--- GIVEN INFORMATION ---
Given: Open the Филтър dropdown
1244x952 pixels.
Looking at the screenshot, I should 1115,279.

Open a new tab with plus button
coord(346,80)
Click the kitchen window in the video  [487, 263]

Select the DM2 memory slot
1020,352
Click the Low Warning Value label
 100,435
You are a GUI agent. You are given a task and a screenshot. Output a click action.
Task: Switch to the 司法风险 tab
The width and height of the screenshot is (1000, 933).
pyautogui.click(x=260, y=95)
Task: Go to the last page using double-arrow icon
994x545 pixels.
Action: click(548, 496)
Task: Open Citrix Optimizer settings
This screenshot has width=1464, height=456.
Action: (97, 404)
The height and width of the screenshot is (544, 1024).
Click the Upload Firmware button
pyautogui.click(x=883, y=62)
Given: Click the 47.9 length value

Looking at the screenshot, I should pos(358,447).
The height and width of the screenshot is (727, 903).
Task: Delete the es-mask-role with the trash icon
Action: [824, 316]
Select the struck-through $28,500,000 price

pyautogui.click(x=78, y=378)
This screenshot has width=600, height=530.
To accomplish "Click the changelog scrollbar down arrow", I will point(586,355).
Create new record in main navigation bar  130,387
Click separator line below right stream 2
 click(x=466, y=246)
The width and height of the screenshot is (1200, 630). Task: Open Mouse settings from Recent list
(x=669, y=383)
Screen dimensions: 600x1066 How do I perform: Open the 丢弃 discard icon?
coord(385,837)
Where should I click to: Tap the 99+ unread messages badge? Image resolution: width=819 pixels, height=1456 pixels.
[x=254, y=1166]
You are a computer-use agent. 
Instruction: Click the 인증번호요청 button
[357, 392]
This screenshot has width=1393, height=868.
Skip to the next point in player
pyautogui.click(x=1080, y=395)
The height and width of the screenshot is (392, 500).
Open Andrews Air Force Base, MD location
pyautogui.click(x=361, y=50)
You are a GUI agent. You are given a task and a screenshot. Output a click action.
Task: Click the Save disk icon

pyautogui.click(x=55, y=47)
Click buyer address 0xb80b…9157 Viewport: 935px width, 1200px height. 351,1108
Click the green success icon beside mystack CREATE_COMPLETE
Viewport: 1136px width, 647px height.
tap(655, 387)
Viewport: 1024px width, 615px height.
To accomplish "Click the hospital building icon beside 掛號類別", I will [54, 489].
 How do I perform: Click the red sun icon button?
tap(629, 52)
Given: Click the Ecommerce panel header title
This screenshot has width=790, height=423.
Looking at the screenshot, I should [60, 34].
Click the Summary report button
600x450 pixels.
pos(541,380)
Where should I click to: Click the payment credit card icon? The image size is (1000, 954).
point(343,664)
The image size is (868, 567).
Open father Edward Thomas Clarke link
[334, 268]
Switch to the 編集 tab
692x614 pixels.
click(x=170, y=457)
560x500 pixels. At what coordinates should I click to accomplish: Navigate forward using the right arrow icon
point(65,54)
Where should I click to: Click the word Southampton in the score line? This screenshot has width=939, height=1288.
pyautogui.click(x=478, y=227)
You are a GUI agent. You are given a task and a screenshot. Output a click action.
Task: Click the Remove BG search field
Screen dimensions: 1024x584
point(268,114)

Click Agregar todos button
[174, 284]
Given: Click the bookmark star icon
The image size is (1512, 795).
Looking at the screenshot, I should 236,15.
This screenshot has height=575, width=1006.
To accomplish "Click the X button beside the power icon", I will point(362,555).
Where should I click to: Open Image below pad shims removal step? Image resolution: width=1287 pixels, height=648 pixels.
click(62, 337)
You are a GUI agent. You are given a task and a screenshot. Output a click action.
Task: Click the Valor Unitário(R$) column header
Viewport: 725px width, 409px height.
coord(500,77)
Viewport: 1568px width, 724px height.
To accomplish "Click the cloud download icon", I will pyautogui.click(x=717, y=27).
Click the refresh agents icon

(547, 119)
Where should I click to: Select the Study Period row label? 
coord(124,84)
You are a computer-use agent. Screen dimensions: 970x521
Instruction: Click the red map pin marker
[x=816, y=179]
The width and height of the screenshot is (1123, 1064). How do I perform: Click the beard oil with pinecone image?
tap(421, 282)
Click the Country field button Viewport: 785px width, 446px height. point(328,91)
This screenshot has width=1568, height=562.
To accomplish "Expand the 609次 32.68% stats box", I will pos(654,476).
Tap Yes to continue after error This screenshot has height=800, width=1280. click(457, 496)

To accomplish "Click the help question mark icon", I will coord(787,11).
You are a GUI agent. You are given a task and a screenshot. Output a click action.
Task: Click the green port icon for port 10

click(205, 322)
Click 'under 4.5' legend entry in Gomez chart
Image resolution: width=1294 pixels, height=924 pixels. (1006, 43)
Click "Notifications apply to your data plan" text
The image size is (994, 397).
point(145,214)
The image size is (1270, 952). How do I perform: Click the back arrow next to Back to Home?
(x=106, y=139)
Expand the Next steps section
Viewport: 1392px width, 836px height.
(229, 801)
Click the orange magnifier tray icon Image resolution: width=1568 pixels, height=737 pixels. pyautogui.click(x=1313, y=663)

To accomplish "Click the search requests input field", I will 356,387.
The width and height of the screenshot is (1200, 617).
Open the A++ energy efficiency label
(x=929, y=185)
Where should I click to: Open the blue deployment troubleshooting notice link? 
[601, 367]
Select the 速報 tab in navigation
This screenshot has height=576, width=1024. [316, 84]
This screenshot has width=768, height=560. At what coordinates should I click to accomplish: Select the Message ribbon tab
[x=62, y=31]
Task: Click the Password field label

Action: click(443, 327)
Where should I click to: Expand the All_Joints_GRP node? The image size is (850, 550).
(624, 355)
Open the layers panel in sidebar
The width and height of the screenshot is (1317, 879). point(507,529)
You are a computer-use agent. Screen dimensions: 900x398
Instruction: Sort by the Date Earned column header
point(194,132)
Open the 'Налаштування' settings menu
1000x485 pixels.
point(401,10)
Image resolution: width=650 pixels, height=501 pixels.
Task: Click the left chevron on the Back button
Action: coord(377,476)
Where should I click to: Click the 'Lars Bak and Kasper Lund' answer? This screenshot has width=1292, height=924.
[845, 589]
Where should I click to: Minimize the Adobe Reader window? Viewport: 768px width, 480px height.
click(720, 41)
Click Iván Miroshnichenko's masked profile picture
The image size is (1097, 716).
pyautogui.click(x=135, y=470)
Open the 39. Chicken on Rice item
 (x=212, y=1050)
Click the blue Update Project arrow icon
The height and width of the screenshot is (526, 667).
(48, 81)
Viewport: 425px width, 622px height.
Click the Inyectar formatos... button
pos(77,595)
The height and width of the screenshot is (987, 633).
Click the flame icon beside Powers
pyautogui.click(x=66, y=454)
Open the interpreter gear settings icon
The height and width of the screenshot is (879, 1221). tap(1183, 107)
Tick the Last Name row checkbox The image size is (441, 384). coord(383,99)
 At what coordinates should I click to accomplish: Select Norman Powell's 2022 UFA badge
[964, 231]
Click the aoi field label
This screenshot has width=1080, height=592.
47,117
---
→ YOUR INSTRUCTIONS
Please go through the data above and copy every line that has the word "will".

→ ANSWER SECTION
To accomplish "Click the changelog scrollbar down arrow", I will point(586,355).
To accomplish "Click the hospital building icon beside 掛號類別", I will [54, 489].
To accomplish "Click the X button beside the power icon", I will point(362,555).
To accomplish "Click the cloud download icon", I will pyautogui.click(x=717, y=27).
To accomplish "Expand the 609次 32.68% stats box", I will pos(654,476).
To accomplish "Click the help question mark icon", I will coord(787,11).
To accomplish "Click the search requests input field", I will 356,387.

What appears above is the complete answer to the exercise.